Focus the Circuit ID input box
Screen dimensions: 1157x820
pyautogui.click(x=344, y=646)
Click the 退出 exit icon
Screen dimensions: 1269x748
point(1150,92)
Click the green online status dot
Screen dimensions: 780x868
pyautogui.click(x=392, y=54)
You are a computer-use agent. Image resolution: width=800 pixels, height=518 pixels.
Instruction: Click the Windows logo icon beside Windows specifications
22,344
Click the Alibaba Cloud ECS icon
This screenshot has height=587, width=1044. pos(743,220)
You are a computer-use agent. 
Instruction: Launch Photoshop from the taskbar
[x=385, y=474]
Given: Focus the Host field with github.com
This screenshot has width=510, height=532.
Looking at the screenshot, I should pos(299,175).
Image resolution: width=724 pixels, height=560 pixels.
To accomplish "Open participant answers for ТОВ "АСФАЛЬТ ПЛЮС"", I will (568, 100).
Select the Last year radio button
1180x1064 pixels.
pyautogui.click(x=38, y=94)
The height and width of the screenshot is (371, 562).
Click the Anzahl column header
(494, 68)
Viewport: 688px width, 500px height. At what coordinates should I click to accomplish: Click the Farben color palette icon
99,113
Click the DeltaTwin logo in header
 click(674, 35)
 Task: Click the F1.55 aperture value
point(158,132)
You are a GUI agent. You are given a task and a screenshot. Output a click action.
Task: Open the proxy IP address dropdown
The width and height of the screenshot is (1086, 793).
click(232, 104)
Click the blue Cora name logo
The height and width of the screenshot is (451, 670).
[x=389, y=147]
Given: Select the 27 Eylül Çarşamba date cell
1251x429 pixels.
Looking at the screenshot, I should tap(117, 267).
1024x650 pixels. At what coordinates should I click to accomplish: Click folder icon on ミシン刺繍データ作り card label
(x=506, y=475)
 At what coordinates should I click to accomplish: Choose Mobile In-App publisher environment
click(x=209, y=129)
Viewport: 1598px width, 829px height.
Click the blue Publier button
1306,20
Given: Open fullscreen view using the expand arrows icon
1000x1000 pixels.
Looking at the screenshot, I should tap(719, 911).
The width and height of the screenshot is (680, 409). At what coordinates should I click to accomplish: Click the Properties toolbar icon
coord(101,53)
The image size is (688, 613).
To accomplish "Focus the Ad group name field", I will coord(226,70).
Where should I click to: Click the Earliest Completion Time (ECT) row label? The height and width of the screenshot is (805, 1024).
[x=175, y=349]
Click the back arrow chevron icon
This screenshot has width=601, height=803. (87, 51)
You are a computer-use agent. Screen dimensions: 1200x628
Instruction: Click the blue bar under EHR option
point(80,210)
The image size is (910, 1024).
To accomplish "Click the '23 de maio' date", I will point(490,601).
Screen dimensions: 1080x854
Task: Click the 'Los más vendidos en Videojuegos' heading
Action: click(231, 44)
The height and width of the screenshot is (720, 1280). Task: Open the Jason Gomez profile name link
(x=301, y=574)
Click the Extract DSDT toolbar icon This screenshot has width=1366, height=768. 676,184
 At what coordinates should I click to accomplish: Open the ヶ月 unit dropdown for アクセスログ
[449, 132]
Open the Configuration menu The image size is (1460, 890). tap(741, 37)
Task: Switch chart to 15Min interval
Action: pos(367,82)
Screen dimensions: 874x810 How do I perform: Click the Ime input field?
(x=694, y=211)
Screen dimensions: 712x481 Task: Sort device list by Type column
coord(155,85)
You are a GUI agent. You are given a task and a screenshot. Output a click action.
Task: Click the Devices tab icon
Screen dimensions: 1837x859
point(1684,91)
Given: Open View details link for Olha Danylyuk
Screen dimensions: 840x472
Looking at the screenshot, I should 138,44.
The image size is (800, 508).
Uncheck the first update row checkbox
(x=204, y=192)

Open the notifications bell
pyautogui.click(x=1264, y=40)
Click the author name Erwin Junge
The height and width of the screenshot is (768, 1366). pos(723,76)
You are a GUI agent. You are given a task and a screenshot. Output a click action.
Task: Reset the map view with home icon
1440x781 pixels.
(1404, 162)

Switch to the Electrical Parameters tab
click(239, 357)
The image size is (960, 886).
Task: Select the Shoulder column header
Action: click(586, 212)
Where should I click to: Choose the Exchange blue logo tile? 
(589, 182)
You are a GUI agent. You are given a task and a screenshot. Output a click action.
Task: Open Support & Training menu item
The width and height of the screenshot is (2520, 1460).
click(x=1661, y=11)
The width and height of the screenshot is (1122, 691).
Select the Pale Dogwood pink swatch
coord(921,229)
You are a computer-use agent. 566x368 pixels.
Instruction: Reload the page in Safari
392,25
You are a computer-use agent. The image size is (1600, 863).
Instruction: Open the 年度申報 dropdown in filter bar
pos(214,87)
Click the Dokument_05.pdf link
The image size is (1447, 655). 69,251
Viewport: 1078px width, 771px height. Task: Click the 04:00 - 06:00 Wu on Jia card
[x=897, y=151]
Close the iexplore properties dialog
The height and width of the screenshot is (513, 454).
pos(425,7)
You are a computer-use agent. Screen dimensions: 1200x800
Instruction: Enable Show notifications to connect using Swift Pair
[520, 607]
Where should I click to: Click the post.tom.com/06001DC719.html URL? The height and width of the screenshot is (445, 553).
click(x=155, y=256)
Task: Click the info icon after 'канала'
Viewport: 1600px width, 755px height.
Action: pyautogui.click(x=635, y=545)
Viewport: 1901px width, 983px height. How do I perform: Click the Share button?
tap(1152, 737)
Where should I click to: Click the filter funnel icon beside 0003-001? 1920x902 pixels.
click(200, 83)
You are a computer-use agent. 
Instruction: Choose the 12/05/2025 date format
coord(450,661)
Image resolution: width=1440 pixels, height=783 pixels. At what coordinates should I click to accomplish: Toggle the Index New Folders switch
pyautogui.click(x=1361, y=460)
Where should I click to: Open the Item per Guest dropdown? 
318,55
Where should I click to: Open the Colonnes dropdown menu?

....

Task goal =
Repeat the data in full, keeping each word exactly as it is.

Reply to the task =
Focus the Circuit ID input box
Screen dimensions: 1157x820
pyautogui.click(x=344, y=646)
Click the 退出 exit icon
Screen dimensions: 1269x748
point(1150,92)
Click the green online status dot
Screen dimensions: 780x868
pyautogui.click(x=392, y=54)
You are a computer-use agent. Image resolution: width=800 pixels, height=518 pixels.
Instruction: Click the Windows logo icon beside Windows specifications
22,344
Click the Alibaba Cloud ECS icon
This screenshot has height=587, width=1044. pos(743,220)
You are a computer-use agent. 
Instruction: Launch Photoshop from the taskbar
[x=385, y=474]
Given: Focus the Host field with github.com
This screenshot has width=510, height=532.
Looking at the screenshot, I should pos(299,175).
Image resolution: width=724 pixels, height=560 pixels.
To accomplish "Open participant answers for ТОВ "АСФАЛЬТ ПЛЮС"", I will (568, 100).
Select the Last year radio button
1180x1064 pixels.
pyautogui.click(x=38, y=94)
The height and width of the screenshot is (371, 562).
Click the Anzahl column header
(494, 68)
Viewport: 688px width, 500px height. At what coordinates should I click to accomplish: Click the Farben color palette icon
99,113
Click the DeltaTwin logo in header
 click(674, 35)
 Task: Click the F1.55 aperture value
point(158,132)
You are a GUI agent. You are given a task and a screenshot. Output a click action.
Task: Open the proxy IP address dropdown
The width and height of the screenshot is (1086, 793).
click(232, 104)
Click the blue Cora name logo
The height and width of the screenshot is (451, 670).
[x=389, y=147]
Given: Select the 27 Eylül Çarşamba date cell
1251x429 pixels.
Looking at the screenshot, I should tap(117, 267).
1024x650 pixels. At what coordinates should I click to accomplish: Click folder icon on ミシン刺繍データ作り card label
(x=506, y=475)
 At what coordinates should I click to accomplish: Choose Mobile In-App publisher environment
click(x=209, y=129)
Viewport: 1598px width, 829px height.
Click the blue Publier button
1306,20
Given: Open fullscreen view using the expand arrows icon
1000x1000 pixels.
Looking at the screenshot, I should tap(719, 911).
The width and height of the screenshot is (680, 409). At what coordinates should I click to accomplish: Click the Properties toolbar icon
coord(101,53)
The image size is (688, 613).
To accomplish "Focus the Ad group name field", I will coord(226,70).
Where should I click to: Click the Earliest Completion Time (ECT) row label? The height and width of the screenshot is (805, 1024).
[x=175, y=349]
Click the back arrow chevron icon
This screenshot has width=601, height=803. (87, 51)
You are a computer-use agent. Screen dimensions: 1200x628
Instruction: Click the blue bar under EHR option
point(80,210)
The image size is (910, 1024).
To accomplish "Click the '23 de maio' date", I will point(490,601).
Screen dimensions: 1080x854
Task: Click the 'Los más vendidos en Videojuegos' heading
Action: click(231, 44)
The height and width of the screenshot is (720, 1280). Task: Open the Jason Gomez profile name link
(x=301, y=574)
Click the Extract DSDT toolbar icon This screenshot has width=1366, height=768. 676,184
 At what coordinates should I click to accomplish: Open the ヶ月 unit dropdown for アクセスログ
[449, 132]
Open the Configuration menu The image size is (1460, 890). tap(741, 37)
Task: Switch chart to 15Min interval
Action: pos(367,82)
Screen dimensions: 874x810 How do I perform: Click the Ime input field?
(x=694, y=211)
Screen dimensions: 712x481 Task: Sort device list by Type column
coord(155,85)
You are a GUI agent. You are given a task and a screenshot. Output a click action.
Task: Click the Devices tab icon
Screen dimensions: 1837x859
point(1684,91)
Given: Open View details link for Olha Danylyuk
Screen dimensions: 840x472
Looking at the screenshot, I should 138,44.
The image size is (800, 508).
Uncheck the first update row checkbox
(x=204, y=192)

Open the notifications bell
pyautogui.click(x=1264, y=40)
Click the author name Erwin Junge
The height and width of the screenshot is (768, 1366). pos(723,76)
You are a GUI agent. You are given a task and a screenshot. Output a click action.
Task: Reset the map view with home icon
1440x781 pixels.
(1404, 162)

Switch to the Electrical Parameters tab
click(239, 357)
The image size is (960, 886).
Task: Select the Shoulder column header
Action: click(586, 212)
Where should I click to: Choose the Exchange blue logo tile? 
(589, 182)
You are a GUI agent. You are given a task and a screenshot. Output a click action.
Task: Open Support & Training menu item
The width and height of the screenshot is (2520, 1460).
click(x=1661, y=11)
The width and height of the screenshot is (1122, 691).
Select the Pale Dogwood pink swatch
coord(921,229)
You are a computer-use agent. 566x368 pixels.
Instruction: Reload the page in Safari
392,25
You are a computer-use agent. The image size is (1600, 863).
Instruction: Open the 年度申報 dropdown in filter bar
pos(214,87)
Click the Dokument_05.pdf link
The image size is (1447, 655). 69,251
Viewport: 1078px width, 771px height. Task: Click the 04:00 - 06:00 Wu on Jia card
[x=897, y=151]
Close the iexplore properties dialog
The height and width of the screenshot is (513, 454).
pos(425,7)
You are a computer-use agent. Screen dimensions: 1200x800
Instruction: Enable Show notifications to connect using Swift Pair
[520, 607]
Where should I click to: Click the post.tom.com/06001DC719.html URL? The height and width of the screenshot is (445, 553).
click(x=155, y=256)
Task: Click the info icon after 'канала'
Viewport: 1600px width, 755px height.
Action: pyautogui.click(x=635, y=545)
Viewport: 1901px width, 983px height. How do I perform: Click the Share button?
tap(1152, 737)
Where should I click to: Click the filter funnel icon beside 0003-001? 1920x902 pixels.
click(200, 83)
You are a computer-use agent. 
Instruction: Choose the 12/05/2025 date format
coord(450,661)
Image resolution: width=1440 pixels, height=783 pixels. At what coordinates should I click to accomplish: Toggle the Index New Folders switch
pyautogui.click(x=1361, y=460)
Where should I click to: Open the Item per Guest dropdown? 
318,55
Where should I click to: Open the Colonnes dropdown menu?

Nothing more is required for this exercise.